Exercise inputs -
-- begin --
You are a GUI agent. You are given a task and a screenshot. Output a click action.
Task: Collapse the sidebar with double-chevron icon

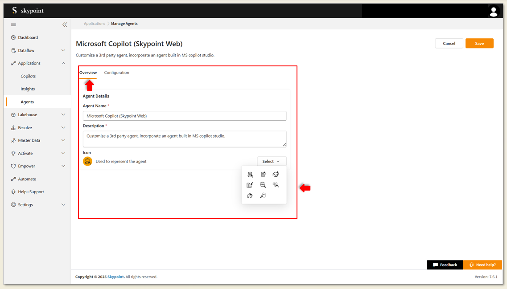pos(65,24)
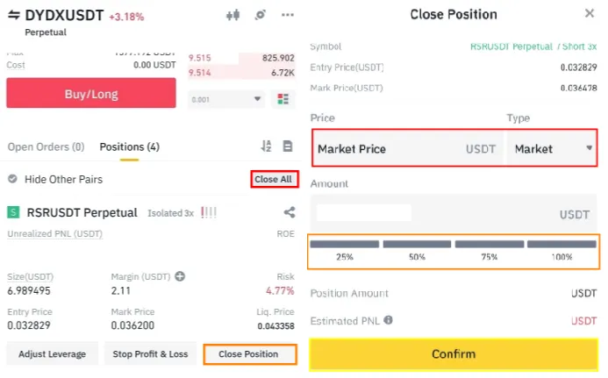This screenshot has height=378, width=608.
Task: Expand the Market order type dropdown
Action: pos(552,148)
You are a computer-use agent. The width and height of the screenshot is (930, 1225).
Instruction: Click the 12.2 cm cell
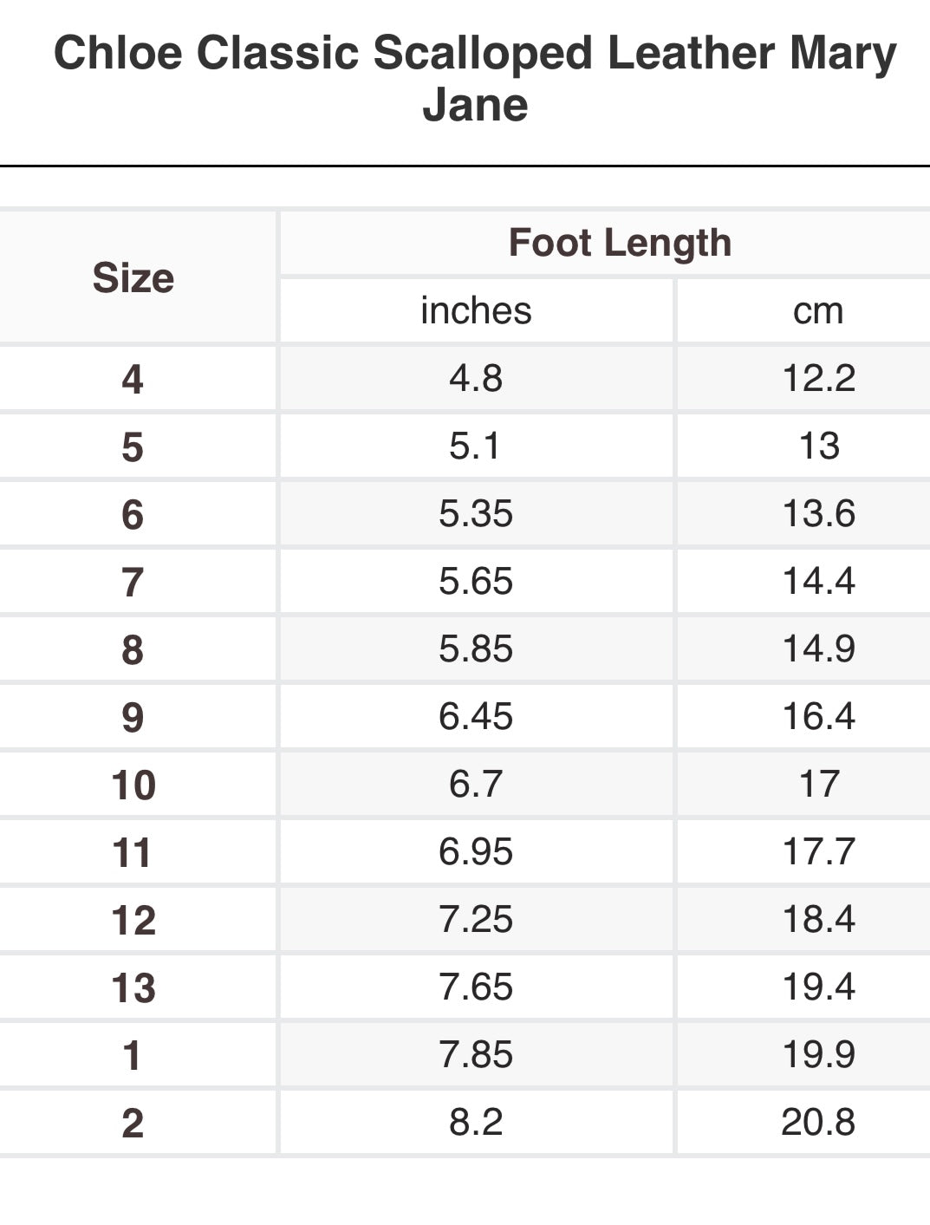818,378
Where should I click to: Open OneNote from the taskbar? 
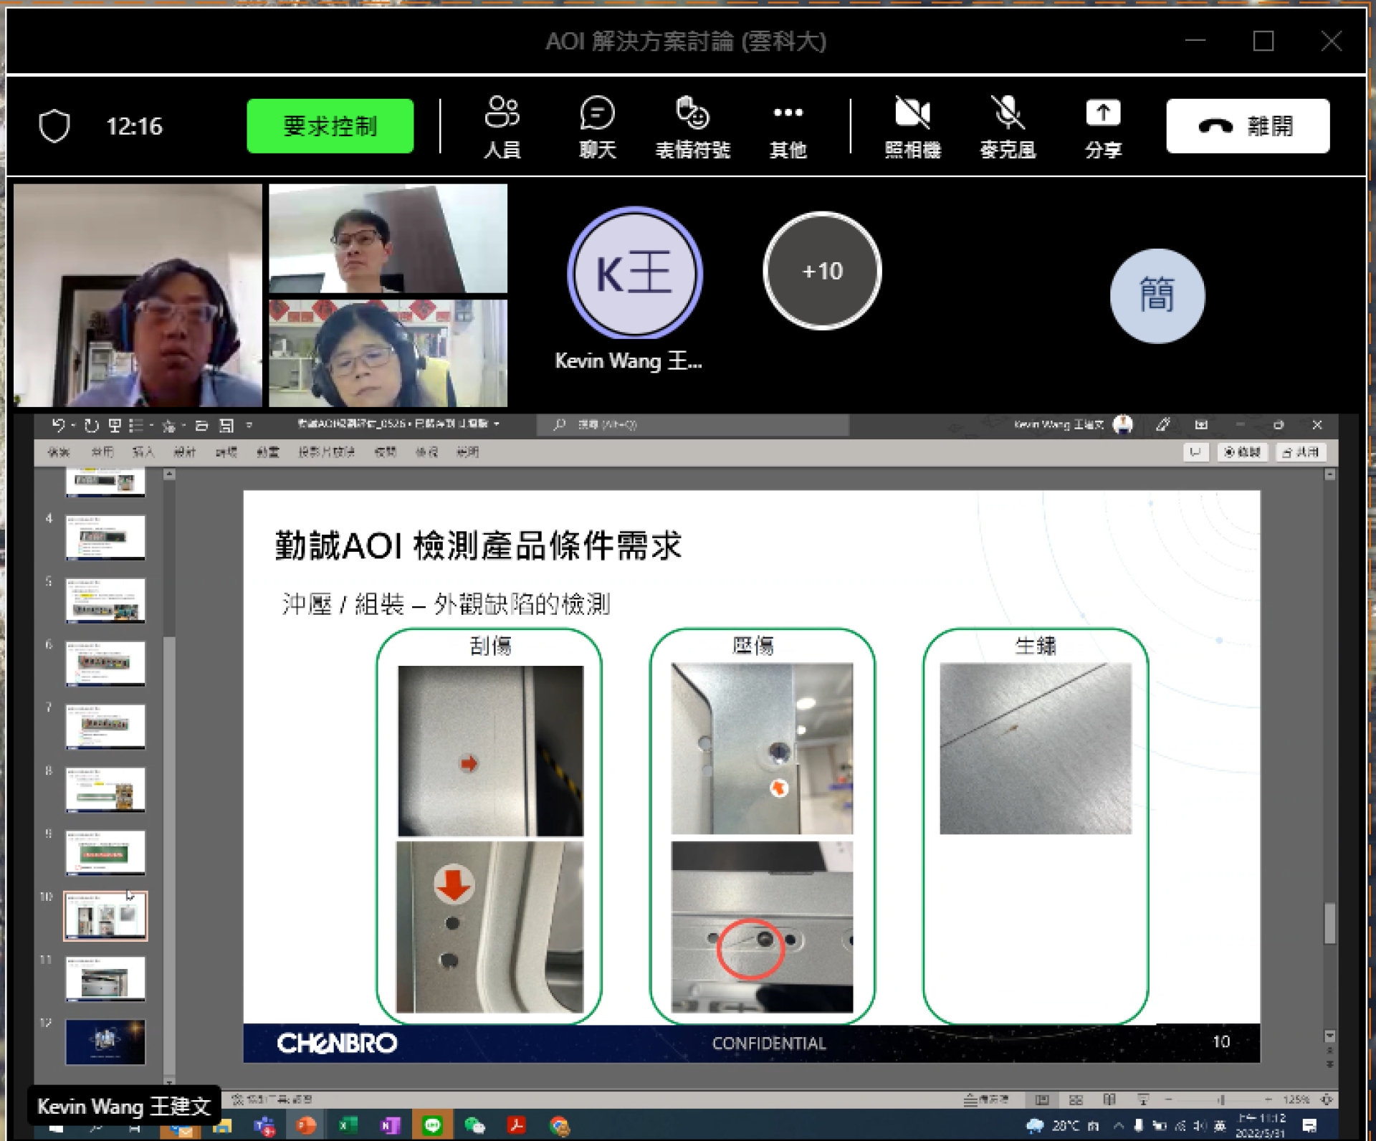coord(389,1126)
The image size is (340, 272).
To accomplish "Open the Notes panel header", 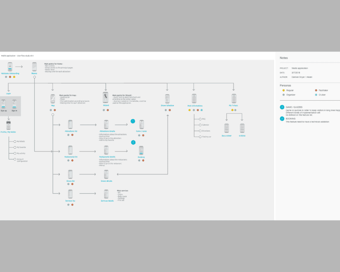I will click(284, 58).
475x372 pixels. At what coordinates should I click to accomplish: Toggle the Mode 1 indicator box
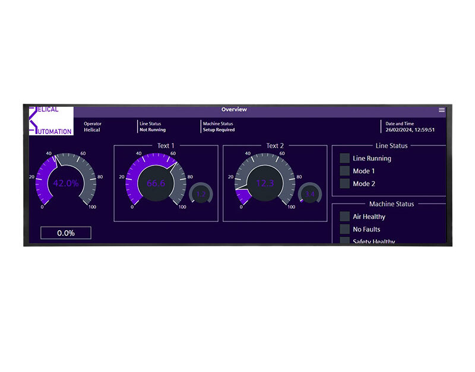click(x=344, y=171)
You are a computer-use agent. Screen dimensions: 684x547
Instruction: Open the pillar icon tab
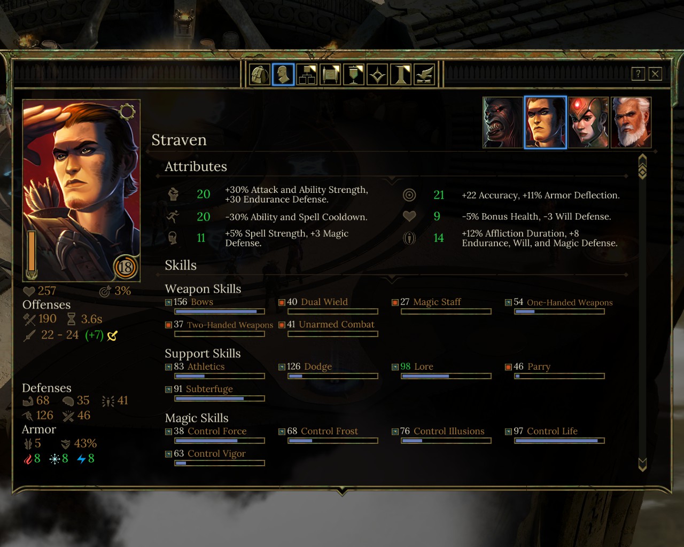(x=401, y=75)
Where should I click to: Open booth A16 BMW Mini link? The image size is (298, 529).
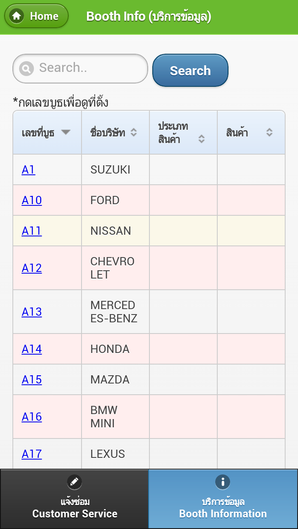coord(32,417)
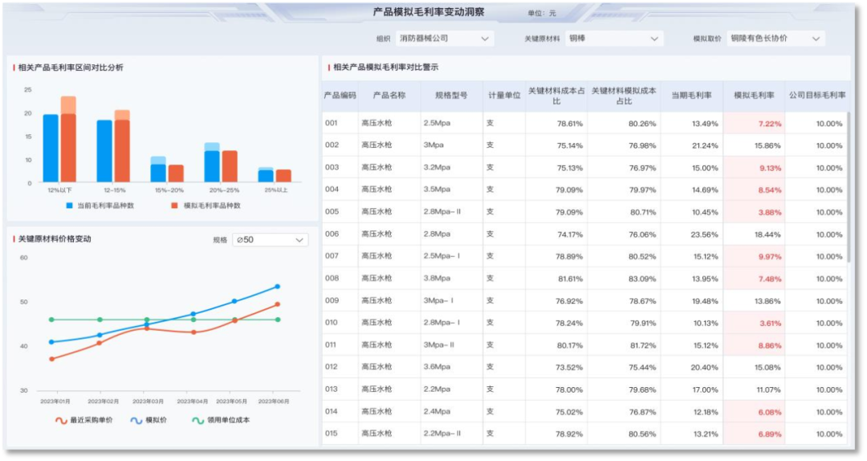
-- end --
Your instructions - Lay out the lines as a JSON list of strings, one string per line and no blank lines. Start at the line containing "You are a computer-use agent. Screen" and continue through the end of the items, including both ends and leaving the pictures out.

Answer below -
[
  "You are a computer-use agent. Screen dimensions: 684x547",
  "Instruction: Open the pillar icon tab",
  "(x=401, y=75)",
  "Where should I click to: Open booth A16 BMW Mini link? The image size is (298, 529).",
  "coord(32,417)"
]